A sede do Ibase (Instituto Brasileiro de Análises Sociais e Econômicas) abrigou nesta sexta-feira (1°) um encontro para discutir a situação das mulheres negras em diversos contextos sociais. O encontro, intitulado "Roda de Conversa Mulheres Negras na Diáspora: Dimensão Global, Desafio local", teve a presença de mulheres negras de favelas e das periferias do Rio de Janeiro, com jovens que participam do projeto Mulheres Negras Fortalecidas na Luta Contra o Racismo e o Sexismo, coordenado por Criola, Ong FASE, Oxfam Brasil e Ibase.
A roda de conversa contou ainda com a presença de Winnie Byanyima, diretora executiva da Oxfam Internacional e ex-parlamentar em Uganda, onde atuou por 11 anos no parlamento.
A experiência de Mulheres como Ana Paula Oliveira, do grupo denominado Mães de Manguinhos e do Fórum Social também de Manguinhos, seguida dos depoimentos de Monica Cunha, fundadora coordenadora do Projeto Moleque, que atua com familiares de adolescentes e jovens que cumprem medidas sócio-educativas e membro da Comissão de Direitos Humanos da Alerj e Dalva Lourenço da Rede de Comunidades e Movimentos contra a Violência, denunciaram que no âmbito local o desafio é sobreviver à violência policial.
Todas tiveram em comum o assassinato de seus filhos por agentes do estado.
Winnie fez uma breve exposição sobre sua própria experiência de luta e resistência política, e de sua trajetória até integrar a Oxfam. Fez questão de frisar a importância da força de todas as mulheres que ali estavam, que compartilharam dores, lutas, mas que sobretudo demonstram a força da mulher afro-brasileira. Salientou que o militarismo no Brasil, assim como na Árica, é uma realidade perigosa.
As mulheres negras que, ao redor do mundo, lutam e resistem de diversas formas, vêm construindo soluções criativas para suportar toda dor do sexismo, do racismo, da misoginia, resultado dos processos de escravização de pessoas negras e, em especial, o Brasil, com uma longa permanência do regime escravista, sofre danos pavorosos.
Ainda incipiente, apesar de maioria negra, a presença de mulheres negras no parlamento é tímida, mas cada vez mais necessária, como afirmou a vereadora Marielle Franco, presente ao encontro. Na luta pela efetivação de direitos os mais básicos, para que a fragilidade dessa parcela da população diminua e não se acentue como já podemos perceber em uma ano após o impeachment da presidenta Dilma Rousseff.

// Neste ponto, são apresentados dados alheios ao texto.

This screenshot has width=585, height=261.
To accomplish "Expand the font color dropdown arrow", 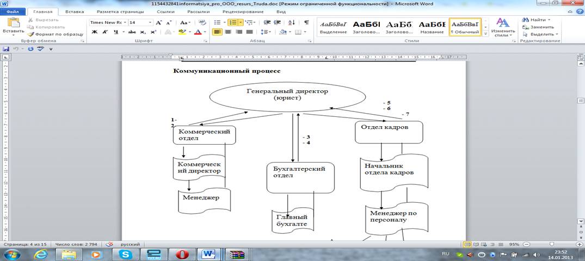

Glaucia Marinho, da Organização Justiça Global, afirmou que a situação das mulheres negras e das populações rurais apresentam ainda mais e maiores níveis de gravidade no que se refere à violações. Enfim, há uma enorme tarefa a se cumprir no Brasil ainda em relação aos direitos humanos e ainda mais em relação às mulheres negras, que ainda por cima vêm compondo estatísticas de mortes por arma de fogo.
O corpo negro feminino é, sem dúvida nenhuma, alvo de atrocidades desde a maternidade e o parto violentados, desumanizadas na sua dor, subavaliadas no mercado de trabalho, mesmo em condições iguais, por exemplo. Mas há também um sopro de esperança e sobretudo força, quando depoimentos de jovens negras e que, inseridas em diversos coletivos, ou coletivas, como afirmam sempre com muita propriedade, não só discutem, mas buscam caminhos através da inserção na universidade, nos processos culturais e artísticos como possibilidade de intervenção na construção de soluções reais para enfrentar esta dura e perversa realidade.

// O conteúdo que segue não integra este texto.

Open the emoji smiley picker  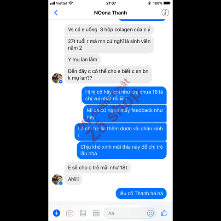(151, 213)
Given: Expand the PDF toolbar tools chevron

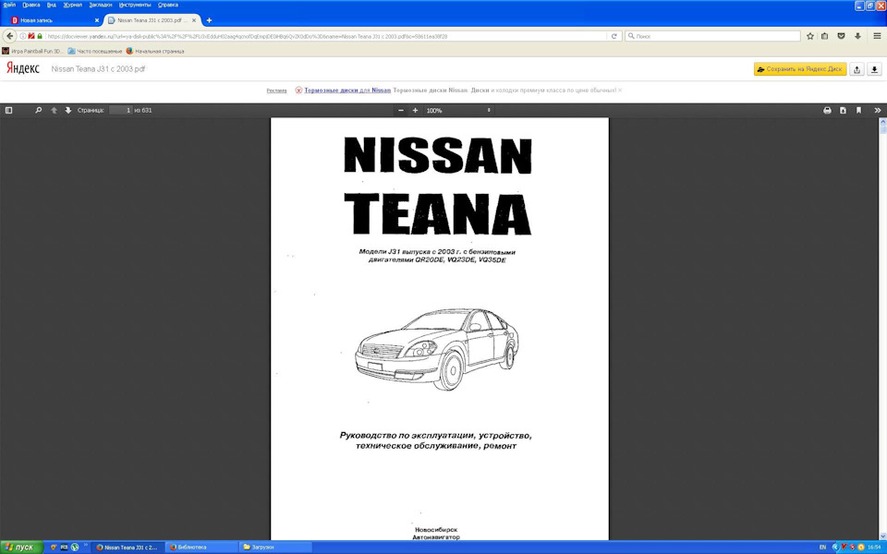Looking at the screenshot, I should pyautogui.click(x=877, y=110).
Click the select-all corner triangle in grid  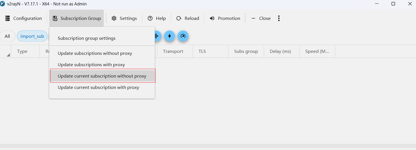8,55
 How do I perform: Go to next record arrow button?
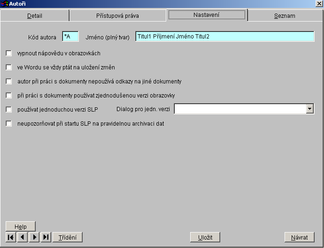tap(34, 237)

Pensar para além da necessidade cotidiana de lutar para se manter vivo(a), os homens e mulheres negras, principalmente, devem ter o direito de sonhar, de desejar o bem viver, o acesso à água de qualidade, à segurança alimentar, à terra e a viver sem ter a sombra de ser sempre um corpo passível de todas as violações, por conta da cor de sua pele.
Aqui, ou em qualquer lugar do mundo, não podemos mais naturalizar e tolerar frases como a do policial note-americano que afirmou só matar pessoas negras, ou do deputado Jair Bolsonaro (PSC-RJ) que comparou negros a animais, utilizando termo da vigência do período da escravidão para se referir á homens negros quilombolas, em uma palestra para a comunidade judaica carioca em clube na Zona Sul do Rio de Janeiro.
Racismo mata, perpetua processos de exclusão e empobrecimento e as mulheres negras são suas maiores vítimas. Não há como não discuti-lo, não há mais como voltar atrás e não avançarmos em encarar de frente um dos maiores problemas da sociedade brasileira, o racismo estrutural e estruturante das relações em todos os níveis por aqui.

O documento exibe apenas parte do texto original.